**Problem statement:** Rewrite the lines from the line with "This screenshot has" to the line with "(1488, 650).", replacing "location" with "position" and leaving everything else unchanged.

[Saved data entries]

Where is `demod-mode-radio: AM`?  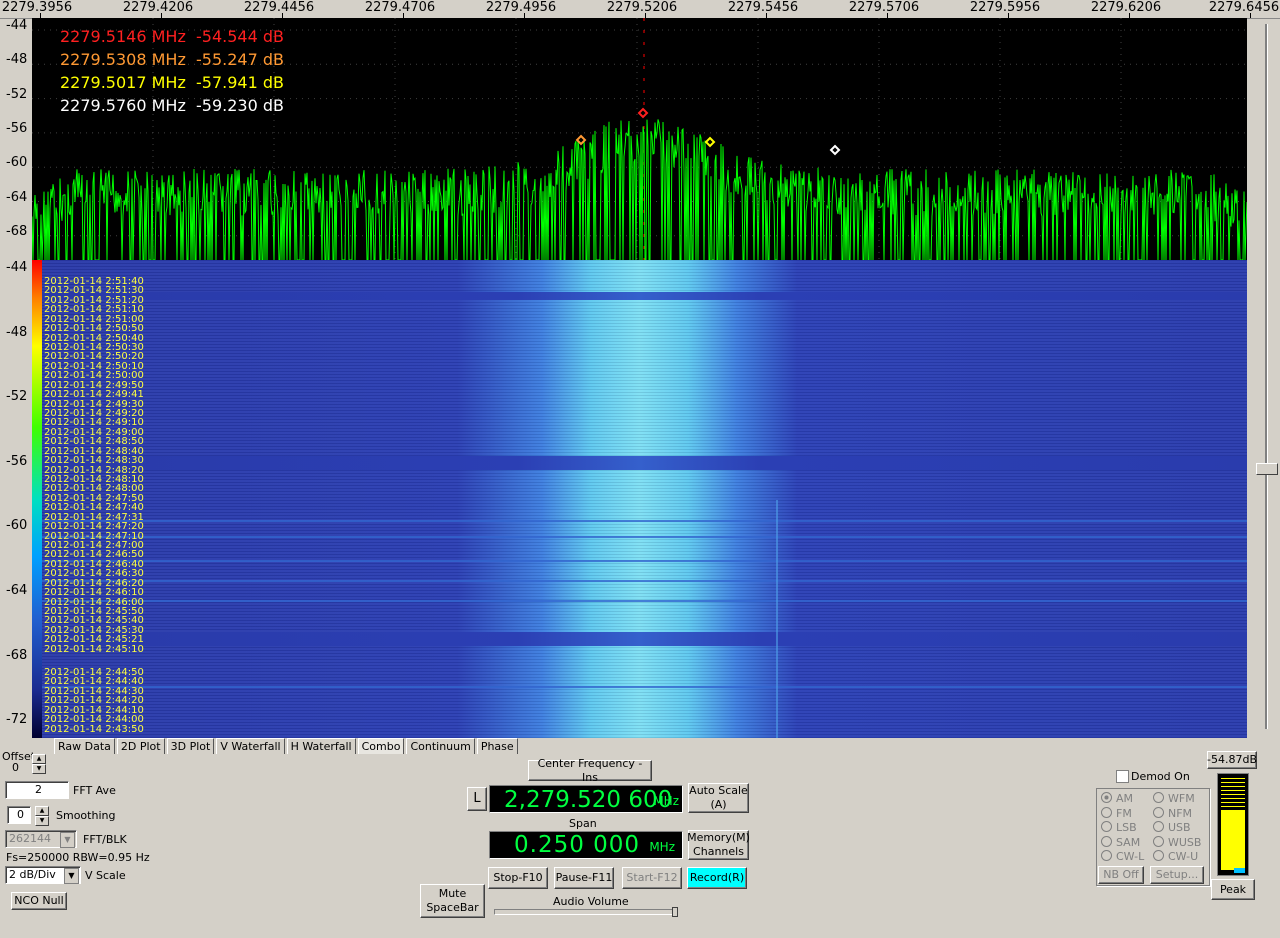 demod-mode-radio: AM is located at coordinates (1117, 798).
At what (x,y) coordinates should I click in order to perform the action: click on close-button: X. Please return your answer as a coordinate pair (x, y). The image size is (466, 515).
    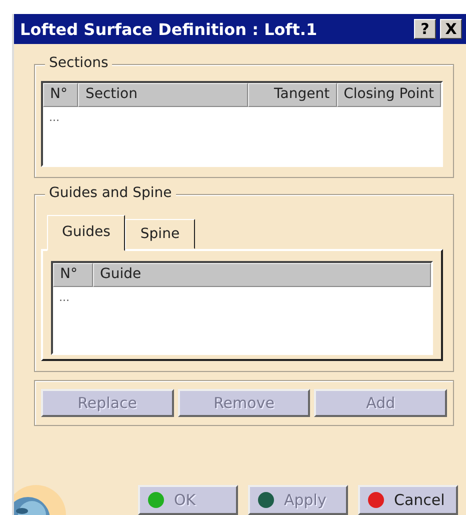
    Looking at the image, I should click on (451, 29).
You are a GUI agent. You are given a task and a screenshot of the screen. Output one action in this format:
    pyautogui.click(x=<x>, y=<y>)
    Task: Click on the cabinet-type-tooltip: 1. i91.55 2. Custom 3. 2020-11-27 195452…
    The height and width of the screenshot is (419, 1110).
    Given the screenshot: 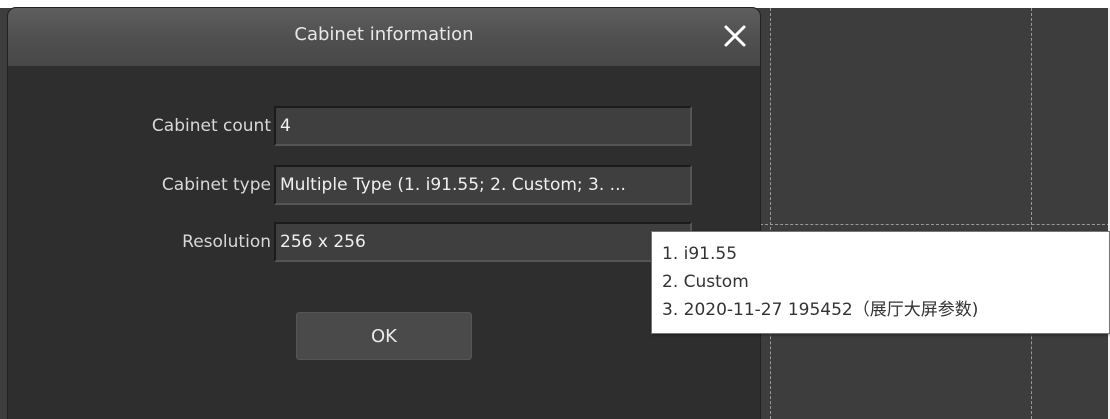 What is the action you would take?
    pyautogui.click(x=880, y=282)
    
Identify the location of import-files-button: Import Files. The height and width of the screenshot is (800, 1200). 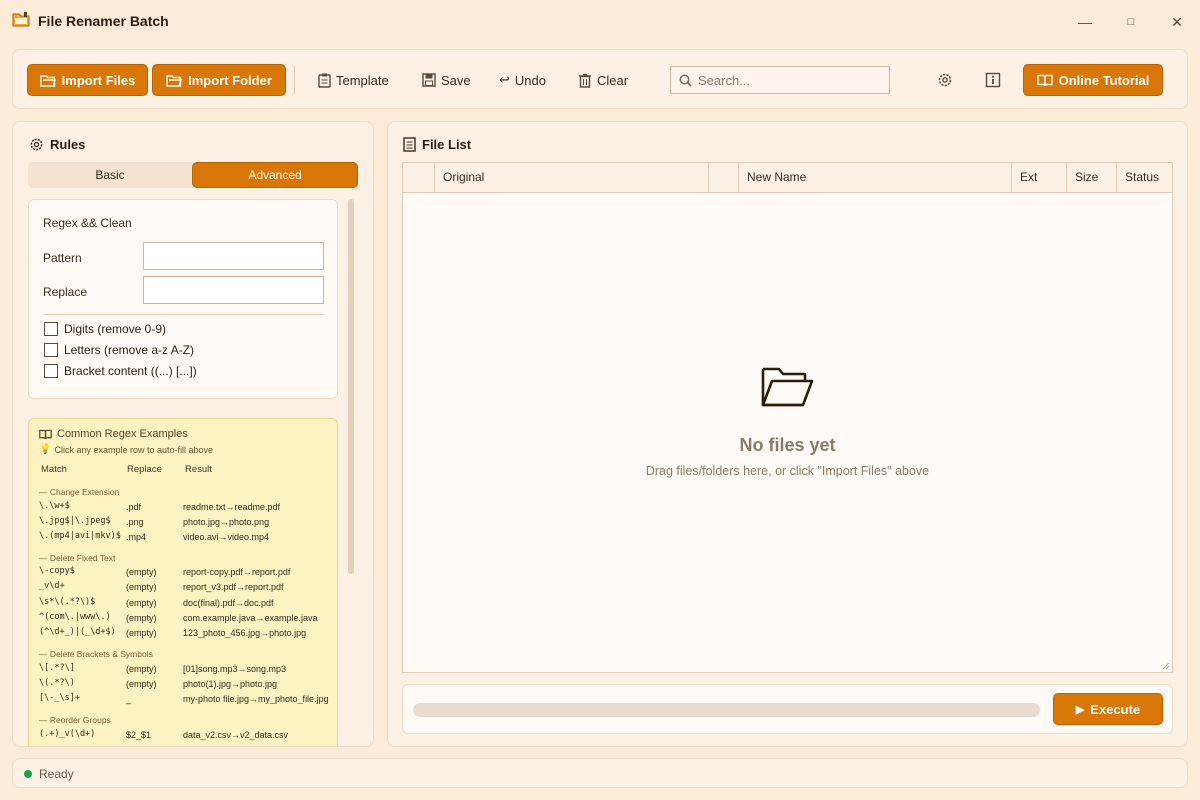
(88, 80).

==

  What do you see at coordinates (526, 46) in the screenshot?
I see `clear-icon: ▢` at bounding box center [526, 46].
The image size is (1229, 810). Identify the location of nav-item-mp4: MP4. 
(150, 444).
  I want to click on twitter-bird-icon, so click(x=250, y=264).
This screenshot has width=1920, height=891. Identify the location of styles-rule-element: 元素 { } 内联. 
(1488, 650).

**Response below:**
This screenshot has width=1920, height=891. Identify the position of styles-rule-element: 元素 { } 内联. 
(1488, 650).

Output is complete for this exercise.